Why the recent drop in wheat prices may not reflect the longer-term trend

After a feverish series of months where the price of wheat hit a decade high after Russia’s invasion of Ukraine, the grain recently saw a sharp drop in futures prices. 

Reuters reported on Monday that U.S. wheat futures fell to their lowest point since February. And front-month wheat futures on the Chicago Board of Trade in the U.S. and on the Matif futures exchange in the European Union are both down 20% since mid-May, according to Paul Hughes, chief agricultural economist with S&P Global Commodity Insights. He cited a few factors for the decline.

For one, weather in the Northern Hemisphere has become more favorable after hot, dry conditions hampered the planting of spring wheat in North America and conditions threatened progress on farms in the European Union. “The weather has normalized and the production outlook is improved,” he said via email. “Additionally, there is the normal seasonal price pressure that comes from the Northern Hemisphere harvest of winter wheat that is underway.”

Meanwhile, Australia, which is one of the biggest exporters of wheat, is expected to produce a bumper crop, Bloomberg reported. 

Demand has also taken a hit. About 20% of wheat produced is fed to animals globally “in a normal year,” Hughes said. “However, wide price premiums of wheat versus corn have minimized wheat feeding globally, reducing demand.”

Finally, the U.S. Federal Reserve’s decision to raise interest rates has lessened investors’ expectations of inflation and caused money to flow out of commodities, he noted. “In mid-April, investment funds held long positions in [agricultural] commodities in excess of $55 billion,” he said. “That long position has been cut by $20 billion and now sits near $35 billion by our calculation. This liquidation has in itself hastened the decline.”

But is this trend expected to continue, especially as fears of a recession grow? Not necessarily, according to Kenneth Scott Zuckerberg, lead economist, grain and farm supply, with CoBank

“Notwithstanding the recent decline, we think we’re probably at bottom, and in fact, we would argue that we probably put in a floor here,” he said.
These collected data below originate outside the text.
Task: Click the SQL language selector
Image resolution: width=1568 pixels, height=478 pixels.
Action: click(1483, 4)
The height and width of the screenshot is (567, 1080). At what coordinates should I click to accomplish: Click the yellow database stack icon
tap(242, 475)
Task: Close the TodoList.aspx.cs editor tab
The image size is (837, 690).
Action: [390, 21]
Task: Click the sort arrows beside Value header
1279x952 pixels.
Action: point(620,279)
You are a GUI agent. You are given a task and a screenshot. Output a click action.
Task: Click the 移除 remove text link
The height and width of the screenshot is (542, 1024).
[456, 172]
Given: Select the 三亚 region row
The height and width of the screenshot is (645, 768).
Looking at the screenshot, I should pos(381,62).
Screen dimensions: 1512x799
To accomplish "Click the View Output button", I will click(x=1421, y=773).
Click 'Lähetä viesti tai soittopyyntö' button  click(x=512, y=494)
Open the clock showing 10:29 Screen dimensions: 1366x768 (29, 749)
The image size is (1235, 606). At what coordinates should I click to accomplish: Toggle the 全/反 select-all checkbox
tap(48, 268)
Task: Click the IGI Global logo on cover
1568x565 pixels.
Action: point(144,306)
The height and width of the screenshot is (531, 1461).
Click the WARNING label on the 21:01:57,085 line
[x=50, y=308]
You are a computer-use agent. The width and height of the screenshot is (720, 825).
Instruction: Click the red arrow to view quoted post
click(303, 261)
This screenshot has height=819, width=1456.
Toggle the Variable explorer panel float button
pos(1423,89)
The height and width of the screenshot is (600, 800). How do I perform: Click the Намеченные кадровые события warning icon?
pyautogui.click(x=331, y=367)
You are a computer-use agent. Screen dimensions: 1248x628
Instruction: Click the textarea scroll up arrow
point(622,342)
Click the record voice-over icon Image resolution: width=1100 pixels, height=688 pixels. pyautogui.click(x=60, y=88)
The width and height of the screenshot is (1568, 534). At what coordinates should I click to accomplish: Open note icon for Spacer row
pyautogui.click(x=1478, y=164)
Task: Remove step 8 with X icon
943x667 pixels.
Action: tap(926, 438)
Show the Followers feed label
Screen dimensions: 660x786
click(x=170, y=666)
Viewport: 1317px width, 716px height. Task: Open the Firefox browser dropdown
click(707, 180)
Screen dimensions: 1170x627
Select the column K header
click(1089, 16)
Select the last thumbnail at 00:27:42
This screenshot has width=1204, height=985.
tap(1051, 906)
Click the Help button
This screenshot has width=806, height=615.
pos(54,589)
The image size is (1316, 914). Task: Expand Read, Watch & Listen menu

Zuckerberg cited a series of “demand signals” in just the past few days. For one, Egypt — one of the largest importers of wheat — is seeking to bolster supplies that have been pressured by the Ukraine invasion, joining countries including Taiwan, Algeria, Jordan, Pakistan and Bangladesh, and several export markets are responding. Meanwhile, global shortages of wheat will probably linger for another two crop seasons, he said.  

“When prices go up, and a recession is looming, I think consumers are going to vote with their pocketbook.”

Kenneth Scott Zuckerberg

Lead economist, grain and farm supply, CoBank

Notwithstanding speculators’ current bearish sentiment, there is plenty of reason to expect wheat prices to rise longer term in the face of growing demand. Zuckerberg noted the continuing effects of the Russian invasion in terms of export restrictions on Ukrainian wheat and a high probability the country’s winter wheat crop will be much lower this year, resulting in tighter global supplies.

On the demand side, many Middle East and North African countries are facing a deficit of wheat. “So we think they’re buying and they’re going to buy en masse, and there’s only a limited quantity to go around,” he said.

Zuckerberg is watching five factors in determining the direction of wheat prices for the remainder of the year. The movement of grain out of Russia and Ukraine is one. Secondly, the analyst will be examining the crop progress in the United States. On Monday, the USDA released numbers showing that the condition of spring wheat is better this year than at the same point in 2021, while winter wheat is in poorer shape. 

The third factor has proved especially influential in shaping the outlook for crops like wheat, corn and soybeans this year: weather. A La Niña weather pattern, which can cause severe conditions, “is likely to pressure crop yields, and we just had some news that Argentina’s wheat crop is in less good shape than people had thought,” Zuckerberg said. “That will weigh on yields, which means less supply, higher prices.”

The agricultural analyst will also watch how acreage is switching between different crops in the United States. According to the USDA’s crop progress report released today, wheat and soybean planted acreage is up just 1% from 2021, while corn acreage is down 4%. The USDA noted the acreage for wheat marked the fifth lowest planted area for all wheat since records began in 1919. Zuckerberg said the trade consensus was that acreage for wheat would decrease because of challenging weather conditions.